>> begin MATERIAL FOR THIS EXERCISE

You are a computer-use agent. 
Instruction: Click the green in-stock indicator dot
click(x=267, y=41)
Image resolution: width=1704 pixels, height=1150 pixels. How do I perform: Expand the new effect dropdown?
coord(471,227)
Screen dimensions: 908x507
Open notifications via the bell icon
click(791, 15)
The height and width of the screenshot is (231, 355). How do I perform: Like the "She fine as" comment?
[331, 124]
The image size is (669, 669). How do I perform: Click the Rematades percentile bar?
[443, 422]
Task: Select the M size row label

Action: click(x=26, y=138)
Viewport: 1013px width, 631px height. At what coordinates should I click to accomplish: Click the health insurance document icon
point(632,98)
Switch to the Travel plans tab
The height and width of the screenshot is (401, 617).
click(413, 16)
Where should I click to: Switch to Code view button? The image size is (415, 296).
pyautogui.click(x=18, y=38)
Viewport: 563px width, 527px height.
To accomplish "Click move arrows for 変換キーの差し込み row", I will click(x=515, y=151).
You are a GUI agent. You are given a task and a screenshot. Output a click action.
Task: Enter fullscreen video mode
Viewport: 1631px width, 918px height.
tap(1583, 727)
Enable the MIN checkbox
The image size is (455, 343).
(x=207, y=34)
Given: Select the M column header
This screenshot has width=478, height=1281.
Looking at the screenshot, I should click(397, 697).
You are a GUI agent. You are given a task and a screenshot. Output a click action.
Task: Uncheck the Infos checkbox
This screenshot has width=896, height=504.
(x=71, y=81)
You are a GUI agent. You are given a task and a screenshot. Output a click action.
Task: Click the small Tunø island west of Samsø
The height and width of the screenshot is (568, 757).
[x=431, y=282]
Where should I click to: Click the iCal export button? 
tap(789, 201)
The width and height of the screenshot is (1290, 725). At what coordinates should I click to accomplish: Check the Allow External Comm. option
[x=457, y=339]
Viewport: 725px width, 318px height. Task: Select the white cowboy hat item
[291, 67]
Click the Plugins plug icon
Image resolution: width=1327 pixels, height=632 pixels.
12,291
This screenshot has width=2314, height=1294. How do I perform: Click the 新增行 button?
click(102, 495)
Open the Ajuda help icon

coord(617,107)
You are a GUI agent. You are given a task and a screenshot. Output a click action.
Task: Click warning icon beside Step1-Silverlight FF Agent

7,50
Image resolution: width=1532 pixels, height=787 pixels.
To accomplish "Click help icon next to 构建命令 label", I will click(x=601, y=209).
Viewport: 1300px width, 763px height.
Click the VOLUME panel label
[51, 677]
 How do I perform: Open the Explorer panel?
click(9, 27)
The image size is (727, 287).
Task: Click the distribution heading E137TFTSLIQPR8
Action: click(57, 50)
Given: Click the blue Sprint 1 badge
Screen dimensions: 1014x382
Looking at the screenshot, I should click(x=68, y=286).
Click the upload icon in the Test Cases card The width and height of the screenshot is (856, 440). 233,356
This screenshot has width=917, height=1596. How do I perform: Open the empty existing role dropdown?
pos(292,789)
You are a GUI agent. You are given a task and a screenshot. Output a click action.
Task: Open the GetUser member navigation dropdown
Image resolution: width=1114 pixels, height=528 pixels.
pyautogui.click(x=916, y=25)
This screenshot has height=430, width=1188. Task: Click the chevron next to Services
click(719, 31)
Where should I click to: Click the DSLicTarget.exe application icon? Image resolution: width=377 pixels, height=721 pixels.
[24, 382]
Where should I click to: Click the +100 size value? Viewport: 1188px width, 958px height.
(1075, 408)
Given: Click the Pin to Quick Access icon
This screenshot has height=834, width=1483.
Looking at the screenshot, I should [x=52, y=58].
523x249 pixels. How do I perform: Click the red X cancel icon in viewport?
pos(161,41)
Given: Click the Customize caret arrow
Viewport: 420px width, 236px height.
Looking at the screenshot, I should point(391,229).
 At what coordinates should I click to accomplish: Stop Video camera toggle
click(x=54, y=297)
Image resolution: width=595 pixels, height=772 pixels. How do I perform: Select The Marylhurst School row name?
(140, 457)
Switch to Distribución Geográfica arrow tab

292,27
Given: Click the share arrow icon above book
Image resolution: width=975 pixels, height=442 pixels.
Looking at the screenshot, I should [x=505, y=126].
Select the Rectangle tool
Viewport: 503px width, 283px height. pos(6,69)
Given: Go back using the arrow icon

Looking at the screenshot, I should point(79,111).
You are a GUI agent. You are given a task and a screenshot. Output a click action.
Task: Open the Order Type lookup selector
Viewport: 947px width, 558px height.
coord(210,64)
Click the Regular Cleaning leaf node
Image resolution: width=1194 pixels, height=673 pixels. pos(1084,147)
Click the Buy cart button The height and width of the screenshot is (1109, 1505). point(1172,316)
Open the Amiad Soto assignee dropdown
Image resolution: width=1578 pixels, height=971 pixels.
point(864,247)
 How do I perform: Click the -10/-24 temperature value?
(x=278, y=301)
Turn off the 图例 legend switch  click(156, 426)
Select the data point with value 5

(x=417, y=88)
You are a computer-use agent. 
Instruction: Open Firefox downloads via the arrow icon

>> end MATERIAL FOR THIS EXERCISE

◆ THE REQUEST: Output every line of the records above as a JSON list of strings, one string per line, leaving out blank lines.

◆ RIGHT ANSWER:
[
  "You are a computer-use agent. ",
  "Instruction: Click the green in-stock indicator dot",
  "click(x=267, y=41)",
  "Image resolution: width=1704 pixels, height=1150 pixels. How do I perform: Expand the new effect dropdown?",
  "coord(471,227)",
  "Screen dimensions: 908x507",
  "Open notifications via the bell icon",
  "click(791, 15)",
  "The height and width of the screenshot is (231, 355). How do I perform: Like the \"She fine as\" comment?",
  "[331, 124]",
  "The image size is (669, 669). How do I perform: Click the Rematades percentile bar?",
  "[443, 422]",
  "Task: Select the M size row label",
  "Action: click(x=26, y=138)",
  "Viewport: 1013px width, 631px height. At what coordinates should I click to accomplish: Click the health insurance document icon",
  "point(632,98)",
  "Switch to the Travel plans tab",
  "The height and width of the screenshot is (401, 617).",
  "click(413, 16)",
  "Where should I click to: Switch to Code view button? The image size is (415, 296).",
  "pyautogui.click(x=18, y=38)",
  "Viewport: 563px width, 527px height.",
  "To accomplish \"Click move arrows for 変換キーの差し込み row\", I will click(x=515, y=151).",
  "You are a GUI agent. You are given a task and a screenshot. Output a click action.",
  "Task: Enter fullscreen video mode",
  "Viewport: 1631px width, 918px height.",
  "tap(1583, 727)",
  "Enable the MIN checkbox",
  "The image size is (455, 343).",
  "(x=207, y=34)",
  "Given: Select the M column header",
  "This screenshot has width=478, height=1281.",
  "Looking at the screenshot, I should click(397, 697).",
  "You are a GUI agent. You are given a task and a screenshot. Output a click action.",
  "Task: Uncheck the Infos checkbox",
  "This screenshot has width=896, height=504.",
  "(x=71, y=81)",
  "You are a GUI agent. You are given a task and a screenshot. Output a click action.",
  "Task: Click the small Tunø island west of Samsø",
  "The height and width of the screenshot is (568, 757).",
  "[x=431, y=282]",
  "Where should I click to: Click the iCal export button? ",
  "tap(789, 201)",
  "The width and height of the screenshot is (1290, 725). At what coordinates should I click to accomplish: Check the Allow External Comm. option",
  "[x=457, y=339]",
  "Viewport: 725px width, 318px height. Task: Select the white cowboy hat item",
  "[291, 67]",
  "Click the Plugins plug icon",
  "Image resolution: width=1327 pixels, height=632 pixels.",
  "12,291",
  "This screenshot has width=2314, height=1294. How do I perform: Click the 新增行 button?",
  "click(102, 495)",
  "Open the Ajuda help icon",
  "coord(617,107)",
  "You are a GUI agent. You are given a task and a screenshot. Output a click action.",
  "Task: Click warning icon beside Step1-Silverlight FF Agent",
  "7,50",
  "Image resolution: width=1532 pixels, height=787 pixels.",
  "To accomplish \"Click help icon next to 构建命令 label\", I will click(x=601, y=209).",
  "Viewport: 1300px width, 763px height.",
  "Click the VOLUME panel label",
  "[51, 677]",
  " How do I perform: Open the Explorer panel?",
  "click(9, 27)",
  "The image size is (727, 287).",
  "Task: Click the distribution heading E137TFTSLIQPR8",
  "Action: click(57, 50)",
  "Given: Click the blue Sprint 1 badge",
  "Screen dimensions: 1014x382",
  "Looking at the screenshot, I should click(x=68, y=286).",
  "Click the upload icon in the Test Cases card The width and height of the screenshot is (856, 440). 233,356",
  "This screenshot has width=917, height=1596. How do I perform: Open the empty existing role dropdown?",
  "pos(292,789)",
  "You are a GUI agent. You are given a task and a screenshot. Output a click action.",
  "Task: Open the GetUser member navigation dropdown",
  "Image resolution: width=1114 pixels, height=528 pixels.",
  "pyautogui.click(x=916, y=25)",
  "This screenshot has height=430, width=1188. Task: Click the chevron next to Services",
  "click(719, 31)",
  "Where should I click to: Click the DSLicTarget.exe application icon? Image resolution: width=377 pixels, height=721 pixels.",
  "[24, 382]",
  "Where should I click to: Click the +100 size value? Viewport: 1188px width, 958px height.",
  "(1075, 408)",
  "Given: Click the Pin to Quick Access icon",
  "This screenshot has height=834, width=1483.",
  "Looking at the screenshot, I should [x=52, y=58].",
  "523x249 pixels. How do I perform: Click the red X cancel icon in viewport?",
  "pos(161,41)",
  "Given: Click the Customize caret arrow",
  "Viewport: 420px width, 236px height.",
  "Looking at the screenshot, I should point(391,229).",
  " At what coordinates should I click to accomplish: Stop Video camera toggle",
  "click(x=54, y=297)",
  "Image resolution: width=595 pixels, height=772 pixels. How do I perform: Select The Marylhurst School row name?",
  "(140, 457)",
  "Switch to Distribución Geográfica arrow tab",
  "292,27",
  "Given: Click the share arrow icon above book",
  "Image resolution: width=975 pixels, height=442 pixels.",
  "Looking at the screenshot, I should [x=505, y=126].",
  "Select the Rectangle tool",
  "Viewport: 503px width, 283px height. pos(6,69)",
  "Given: Go back using the arrow icon",
  "Looking at the screenshot, I should point(79,111).",
  "You are a GUI agent. You are given a task and a screenshot. Output a click action.",
  "Task: Open the Order Type lookup selector",
  "Viewport: 947px width, 558px height.",
  "coord(210,64)",
  "Click the Regular Cleaning leaf node",
  "Image resolution: width=1194 pixels, height=673 pixels. pos(1084,147)",
  "Click the Buy cart button The height and width of the screenshot is (1109, 1505). point(1172,316)",
  "Open the Amiad Soto assignee dropdown",
  "Image resolution: width=1578 pixels, height=971 pixels.",
  "point(864,247)",
  " How do I perform: Click the -10/-24 temperature value?",
  "(x=278, y=301)",
  "Turn off the 图例 legend switch  click(156, 426)",
  "Select the data point with value 5",
  "(x=417, y=88)",
  "You are a computer-use agent. ",
  "Instruction: Open Firefox downloads via the arrow icon"
]